TO DO
Look through the listing and report every line that has "agent" in it.
+ + + + + + +
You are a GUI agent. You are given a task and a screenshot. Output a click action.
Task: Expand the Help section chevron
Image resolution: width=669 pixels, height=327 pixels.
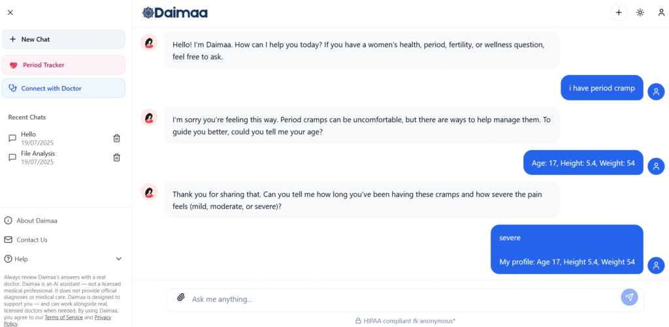[x=118, y=259]
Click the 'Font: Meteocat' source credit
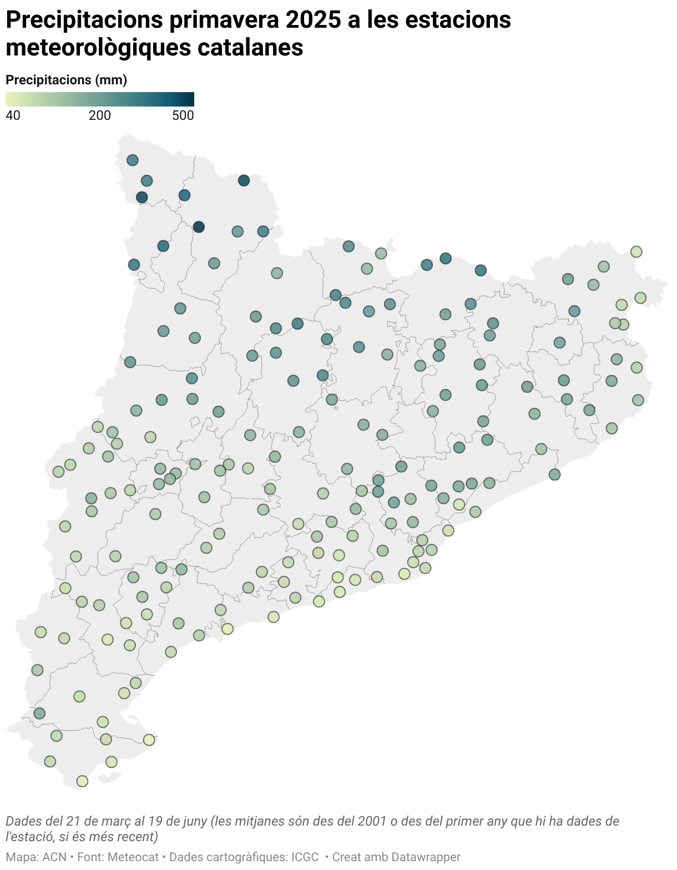Screen dimensions: 677x870 pos(118,857)
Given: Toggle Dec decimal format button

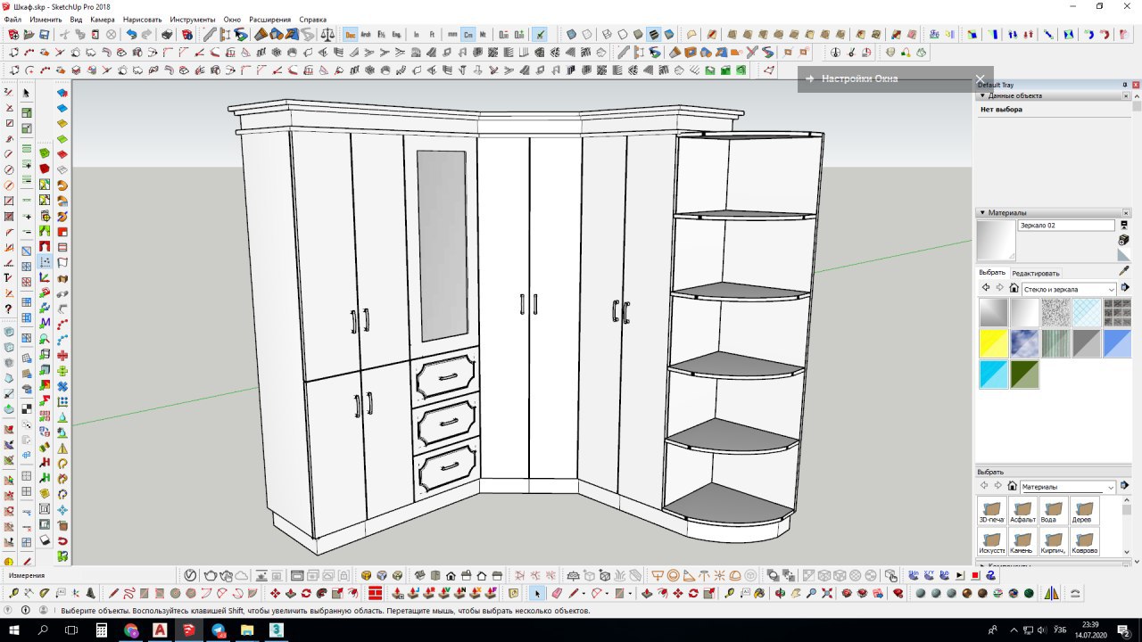Looking at the screenshot, I should pyautogui.click(x=351, y=35).
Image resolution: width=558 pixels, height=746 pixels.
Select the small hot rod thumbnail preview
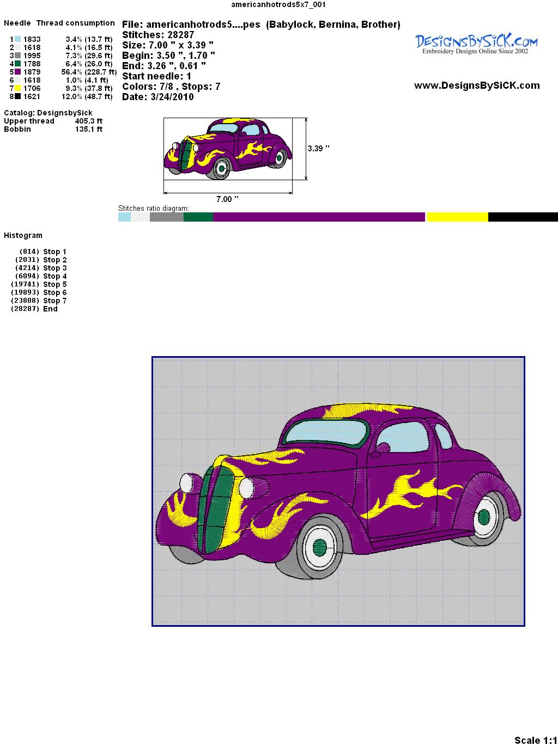pyautogui.click(x=228, y=148)
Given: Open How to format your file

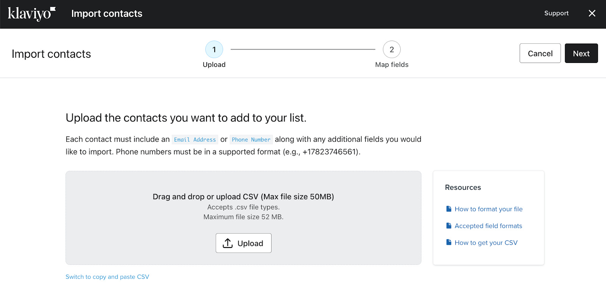Looking at the screenshot, I should (489, 209).
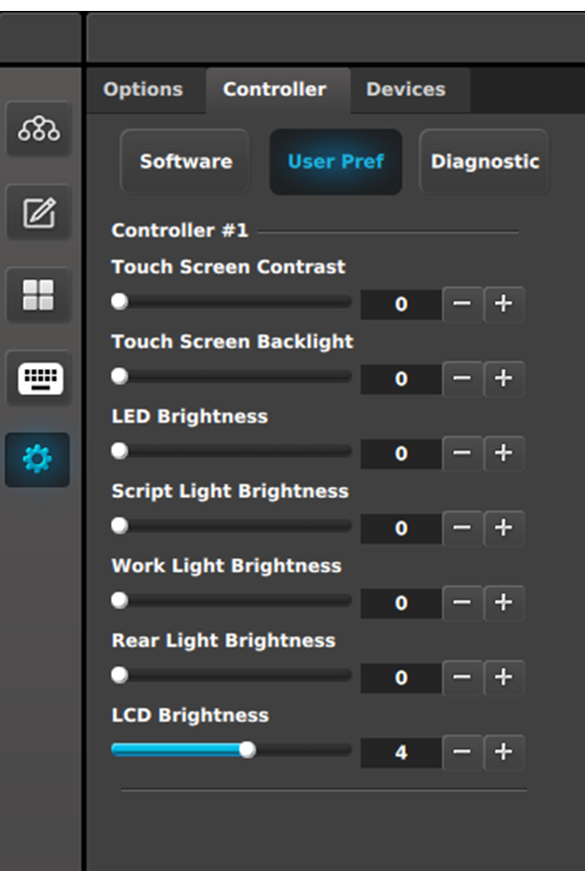The height and width of the screenshot is (871, 585).
Task: Decrease Touch Screen Backlight with minus
Action: [462, 379]
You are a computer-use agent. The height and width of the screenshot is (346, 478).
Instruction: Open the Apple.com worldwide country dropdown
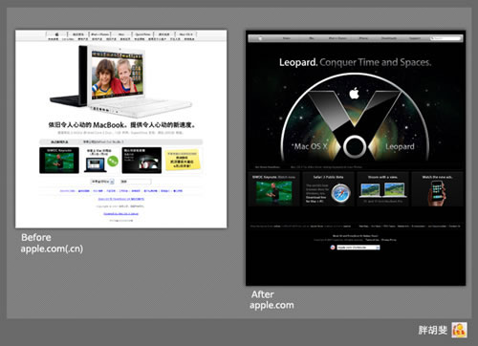click(359, 248)
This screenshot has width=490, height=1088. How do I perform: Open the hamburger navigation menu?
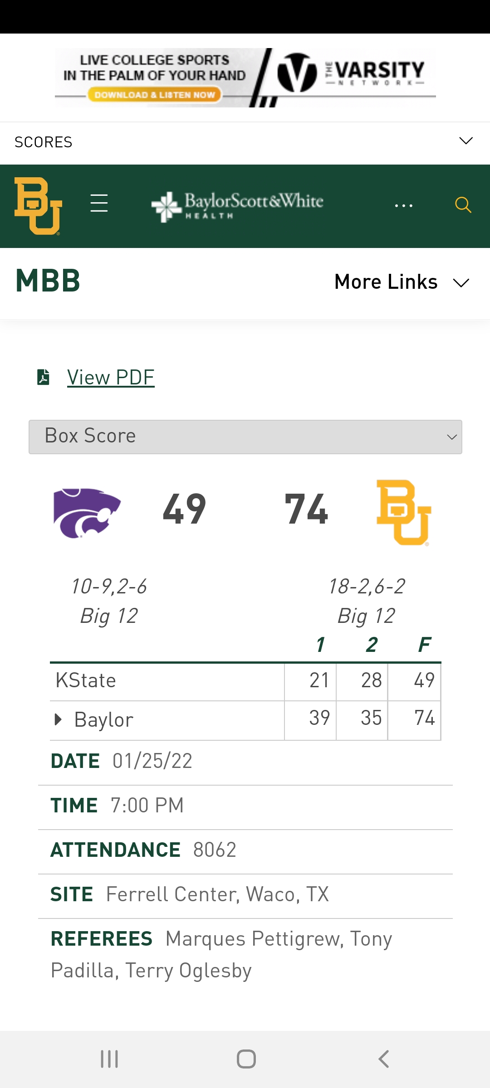99,203
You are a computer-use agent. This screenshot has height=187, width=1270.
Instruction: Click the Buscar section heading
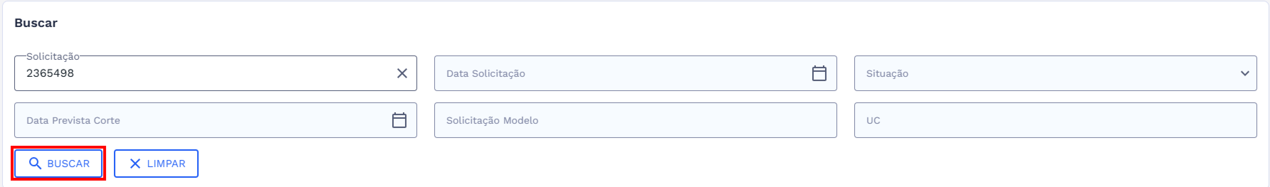coord(35,23)
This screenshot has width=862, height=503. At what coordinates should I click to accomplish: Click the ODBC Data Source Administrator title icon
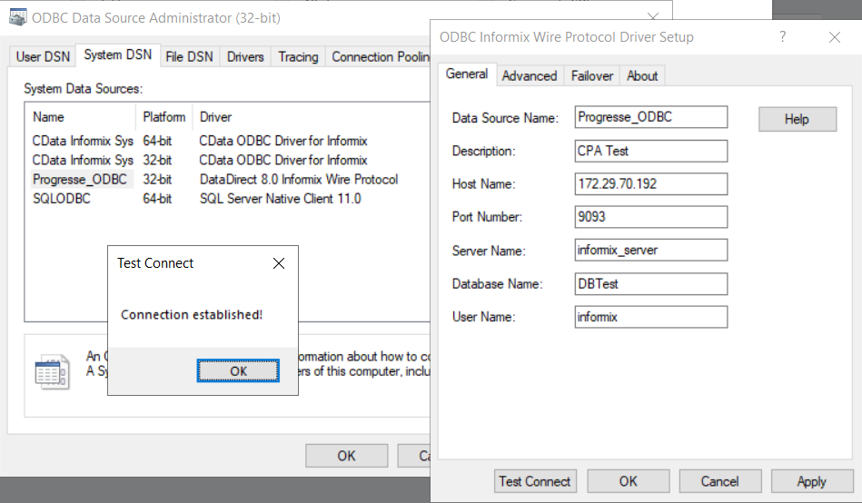point(17,18)

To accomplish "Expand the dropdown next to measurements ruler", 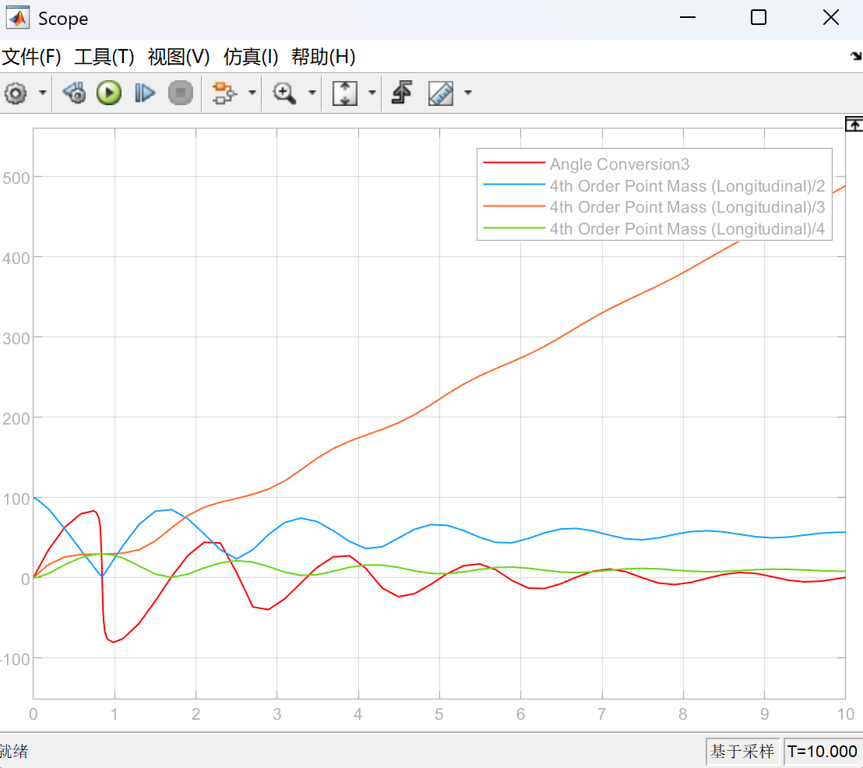I will (468, 93).
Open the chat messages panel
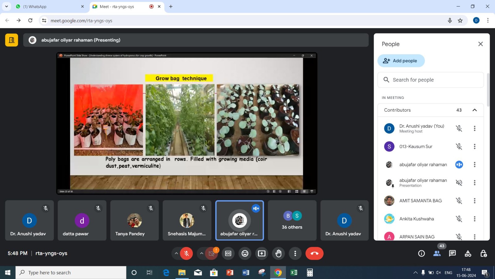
+ + + + + + +
THE COMPLETED TASK
You are a GUI agent. You are given a task and a screenshot. Output a click action.
You are a computer-use agent. The height and width of the screenshot is (346, 478).
You are a computer-use agent. This screenshot has height=187, width=1270.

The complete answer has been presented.